• MATERIAL SUPPLIED:
begin
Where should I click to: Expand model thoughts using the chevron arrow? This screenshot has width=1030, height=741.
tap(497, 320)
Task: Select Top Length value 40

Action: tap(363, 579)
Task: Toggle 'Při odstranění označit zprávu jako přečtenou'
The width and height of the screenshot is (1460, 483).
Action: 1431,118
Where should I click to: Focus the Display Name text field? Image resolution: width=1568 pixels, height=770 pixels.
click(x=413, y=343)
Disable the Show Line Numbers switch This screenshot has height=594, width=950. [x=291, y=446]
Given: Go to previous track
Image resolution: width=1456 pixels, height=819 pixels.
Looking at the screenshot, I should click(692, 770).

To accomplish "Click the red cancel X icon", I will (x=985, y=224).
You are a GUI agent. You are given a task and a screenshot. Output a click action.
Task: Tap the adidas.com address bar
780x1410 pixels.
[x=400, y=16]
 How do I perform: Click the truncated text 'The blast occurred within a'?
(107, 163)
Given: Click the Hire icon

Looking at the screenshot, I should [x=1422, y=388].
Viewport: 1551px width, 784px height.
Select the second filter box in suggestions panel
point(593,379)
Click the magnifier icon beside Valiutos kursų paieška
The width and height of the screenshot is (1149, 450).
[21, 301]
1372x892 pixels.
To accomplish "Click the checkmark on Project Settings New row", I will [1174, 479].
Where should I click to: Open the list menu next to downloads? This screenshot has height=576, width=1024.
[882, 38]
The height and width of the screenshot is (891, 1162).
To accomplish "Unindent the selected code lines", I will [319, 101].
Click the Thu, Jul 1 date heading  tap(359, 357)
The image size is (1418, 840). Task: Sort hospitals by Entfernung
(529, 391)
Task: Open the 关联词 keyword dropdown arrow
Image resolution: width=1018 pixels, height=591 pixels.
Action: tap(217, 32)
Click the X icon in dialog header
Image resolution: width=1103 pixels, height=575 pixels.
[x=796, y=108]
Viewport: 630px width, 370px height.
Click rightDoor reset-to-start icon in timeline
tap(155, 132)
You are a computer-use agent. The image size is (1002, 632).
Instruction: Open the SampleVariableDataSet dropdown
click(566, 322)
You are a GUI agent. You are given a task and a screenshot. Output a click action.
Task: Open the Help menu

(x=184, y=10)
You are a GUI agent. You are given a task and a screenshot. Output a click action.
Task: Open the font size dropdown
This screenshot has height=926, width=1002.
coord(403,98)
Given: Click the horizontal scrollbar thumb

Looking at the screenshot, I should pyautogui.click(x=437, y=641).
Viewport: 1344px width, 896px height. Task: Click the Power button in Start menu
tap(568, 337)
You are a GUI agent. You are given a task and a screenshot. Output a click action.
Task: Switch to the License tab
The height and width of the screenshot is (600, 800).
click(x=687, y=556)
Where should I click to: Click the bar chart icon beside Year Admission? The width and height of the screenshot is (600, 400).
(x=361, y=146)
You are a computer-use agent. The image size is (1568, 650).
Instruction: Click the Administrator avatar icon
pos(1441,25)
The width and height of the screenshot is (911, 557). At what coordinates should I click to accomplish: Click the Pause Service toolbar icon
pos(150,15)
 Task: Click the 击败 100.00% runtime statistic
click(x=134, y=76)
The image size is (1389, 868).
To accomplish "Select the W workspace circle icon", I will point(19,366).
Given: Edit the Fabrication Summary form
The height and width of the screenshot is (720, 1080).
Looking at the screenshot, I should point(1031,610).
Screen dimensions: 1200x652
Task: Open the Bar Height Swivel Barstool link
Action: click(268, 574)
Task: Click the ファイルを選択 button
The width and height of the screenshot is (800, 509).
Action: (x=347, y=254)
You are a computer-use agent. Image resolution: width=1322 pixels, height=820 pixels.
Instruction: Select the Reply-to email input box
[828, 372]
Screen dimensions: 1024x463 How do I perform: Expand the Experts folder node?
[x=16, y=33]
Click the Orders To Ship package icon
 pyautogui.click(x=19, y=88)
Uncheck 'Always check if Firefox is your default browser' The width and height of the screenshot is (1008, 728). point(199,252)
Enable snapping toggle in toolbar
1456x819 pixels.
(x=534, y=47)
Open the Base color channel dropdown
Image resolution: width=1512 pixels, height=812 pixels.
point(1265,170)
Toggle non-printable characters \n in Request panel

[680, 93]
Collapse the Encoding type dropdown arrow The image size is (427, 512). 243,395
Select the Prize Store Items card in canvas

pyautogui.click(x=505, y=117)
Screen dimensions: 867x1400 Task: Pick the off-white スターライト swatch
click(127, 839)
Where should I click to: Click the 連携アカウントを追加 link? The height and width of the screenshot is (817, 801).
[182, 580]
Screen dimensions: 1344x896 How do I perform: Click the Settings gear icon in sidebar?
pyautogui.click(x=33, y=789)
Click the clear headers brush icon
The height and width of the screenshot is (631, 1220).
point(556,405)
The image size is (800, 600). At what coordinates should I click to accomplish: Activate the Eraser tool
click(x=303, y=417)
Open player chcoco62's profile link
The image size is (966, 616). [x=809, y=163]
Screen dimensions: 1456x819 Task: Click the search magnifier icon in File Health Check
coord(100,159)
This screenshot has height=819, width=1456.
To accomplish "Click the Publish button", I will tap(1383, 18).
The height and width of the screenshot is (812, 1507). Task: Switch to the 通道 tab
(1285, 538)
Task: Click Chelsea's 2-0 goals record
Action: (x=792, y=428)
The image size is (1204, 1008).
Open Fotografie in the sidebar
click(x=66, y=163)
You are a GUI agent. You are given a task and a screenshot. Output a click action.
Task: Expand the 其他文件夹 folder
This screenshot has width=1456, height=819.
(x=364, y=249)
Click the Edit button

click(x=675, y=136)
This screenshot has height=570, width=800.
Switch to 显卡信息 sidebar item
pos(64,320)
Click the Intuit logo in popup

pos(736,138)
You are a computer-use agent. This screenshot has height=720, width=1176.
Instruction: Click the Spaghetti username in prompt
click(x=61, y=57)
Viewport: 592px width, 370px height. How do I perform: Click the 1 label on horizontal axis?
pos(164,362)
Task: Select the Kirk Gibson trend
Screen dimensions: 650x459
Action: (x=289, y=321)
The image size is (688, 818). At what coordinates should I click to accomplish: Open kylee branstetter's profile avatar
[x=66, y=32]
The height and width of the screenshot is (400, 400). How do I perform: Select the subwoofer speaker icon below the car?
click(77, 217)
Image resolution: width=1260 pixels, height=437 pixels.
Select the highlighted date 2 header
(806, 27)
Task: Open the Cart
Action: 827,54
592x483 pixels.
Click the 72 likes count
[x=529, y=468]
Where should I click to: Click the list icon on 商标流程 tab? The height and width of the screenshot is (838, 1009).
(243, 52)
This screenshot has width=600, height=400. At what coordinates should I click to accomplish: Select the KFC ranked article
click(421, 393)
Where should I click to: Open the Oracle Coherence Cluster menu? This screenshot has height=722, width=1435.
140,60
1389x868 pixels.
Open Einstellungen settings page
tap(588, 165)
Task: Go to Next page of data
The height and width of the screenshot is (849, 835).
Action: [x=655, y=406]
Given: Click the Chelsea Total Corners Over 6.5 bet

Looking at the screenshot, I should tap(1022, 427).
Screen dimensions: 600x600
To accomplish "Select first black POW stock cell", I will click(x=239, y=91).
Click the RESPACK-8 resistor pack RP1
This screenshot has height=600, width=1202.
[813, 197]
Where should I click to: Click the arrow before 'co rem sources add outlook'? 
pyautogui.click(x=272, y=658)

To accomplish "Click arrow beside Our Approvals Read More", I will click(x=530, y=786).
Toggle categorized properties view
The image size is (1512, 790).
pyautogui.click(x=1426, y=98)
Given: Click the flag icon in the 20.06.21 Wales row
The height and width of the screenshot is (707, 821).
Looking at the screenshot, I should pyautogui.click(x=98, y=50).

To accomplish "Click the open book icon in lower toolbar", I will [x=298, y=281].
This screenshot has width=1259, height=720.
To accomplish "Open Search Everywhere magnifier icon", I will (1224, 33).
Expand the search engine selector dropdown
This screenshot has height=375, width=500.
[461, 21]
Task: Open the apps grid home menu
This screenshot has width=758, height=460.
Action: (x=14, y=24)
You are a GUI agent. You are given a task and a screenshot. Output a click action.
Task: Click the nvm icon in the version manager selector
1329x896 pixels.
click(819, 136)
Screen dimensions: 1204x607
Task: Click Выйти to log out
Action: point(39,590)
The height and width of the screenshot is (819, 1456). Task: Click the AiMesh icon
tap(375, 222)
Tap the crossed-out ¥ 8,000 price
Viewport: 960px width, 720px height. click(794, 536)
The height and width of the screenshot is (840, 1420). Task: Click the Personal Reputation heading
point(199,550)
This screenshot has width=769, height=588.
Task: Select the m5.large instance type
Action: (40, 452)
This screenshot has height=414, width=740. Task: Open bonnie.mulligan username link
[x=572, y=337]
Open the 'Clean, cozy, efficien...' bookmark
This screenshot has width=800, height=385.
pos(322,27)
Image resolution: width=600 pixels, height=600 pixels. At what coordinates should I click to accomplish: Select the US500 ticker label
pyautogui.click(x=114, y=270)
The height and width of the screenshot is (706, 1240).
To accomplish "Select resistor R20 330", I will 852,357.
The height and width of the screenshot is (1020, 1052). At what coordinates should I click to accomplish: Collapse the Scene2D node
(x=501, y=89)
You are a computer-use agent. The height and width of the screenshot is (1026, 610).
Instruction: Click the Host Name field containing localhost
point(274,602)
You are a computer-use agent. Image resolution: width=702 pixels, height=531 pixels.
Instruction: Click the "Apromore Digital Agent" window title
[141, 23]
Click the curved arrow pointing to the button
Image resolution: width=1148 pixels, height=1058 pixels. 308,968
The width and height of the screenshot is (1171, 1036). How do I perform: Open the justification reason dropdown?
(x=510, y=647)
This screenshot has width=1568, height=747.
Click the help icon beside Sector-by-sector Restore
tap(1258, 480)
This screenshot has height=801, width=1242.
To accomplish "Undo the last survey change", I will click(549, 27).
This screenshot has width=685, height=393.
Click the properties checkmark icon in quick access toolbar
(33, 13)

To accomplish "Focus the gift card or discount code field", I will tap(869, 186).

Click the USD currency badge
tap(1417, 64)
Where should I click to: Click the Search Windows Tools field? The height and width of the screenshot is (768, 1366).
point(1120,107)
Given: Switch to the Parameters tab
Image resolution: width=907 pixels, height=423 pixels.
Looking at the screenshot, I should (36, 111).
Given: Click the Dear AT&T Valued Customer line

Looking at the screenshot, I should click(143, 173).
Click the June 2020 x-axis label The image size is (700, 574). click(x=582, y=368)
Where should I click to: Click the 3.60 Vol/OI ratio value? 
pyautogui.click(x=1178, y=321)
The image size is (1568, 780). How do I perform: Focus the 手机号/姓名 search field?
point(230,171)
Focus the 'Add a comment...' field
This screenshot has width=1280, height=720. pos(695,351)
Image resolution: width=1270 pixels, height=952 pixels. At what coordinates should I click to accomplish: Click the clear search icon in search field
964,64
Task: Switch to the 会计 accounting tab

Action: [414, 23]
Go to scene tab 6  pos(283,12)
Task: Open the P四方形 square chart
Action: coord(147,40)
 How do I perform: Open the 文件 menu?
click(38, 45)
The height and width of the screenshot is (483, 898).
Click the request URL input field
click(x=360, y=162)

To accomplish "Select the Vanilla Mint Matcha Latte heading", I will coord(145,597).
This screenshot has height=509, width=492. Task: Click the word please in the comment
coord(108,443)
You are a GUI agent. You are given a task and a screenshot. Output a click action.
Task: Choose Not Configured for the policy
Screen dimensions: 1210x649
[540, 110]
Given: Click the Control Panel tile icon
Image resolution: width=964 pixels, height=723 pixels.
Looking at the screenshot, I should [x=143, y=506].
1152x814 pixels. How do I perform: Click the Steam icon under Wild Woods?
end
• WHAT TO DO: From the records above, copy every line that contains the string "card", matching case exactly.

• FINAL ANSWER:
Select the Prize Store Items card in canvas
To accomplish "Focus the gift card or discount code field", I will tap(869, 186).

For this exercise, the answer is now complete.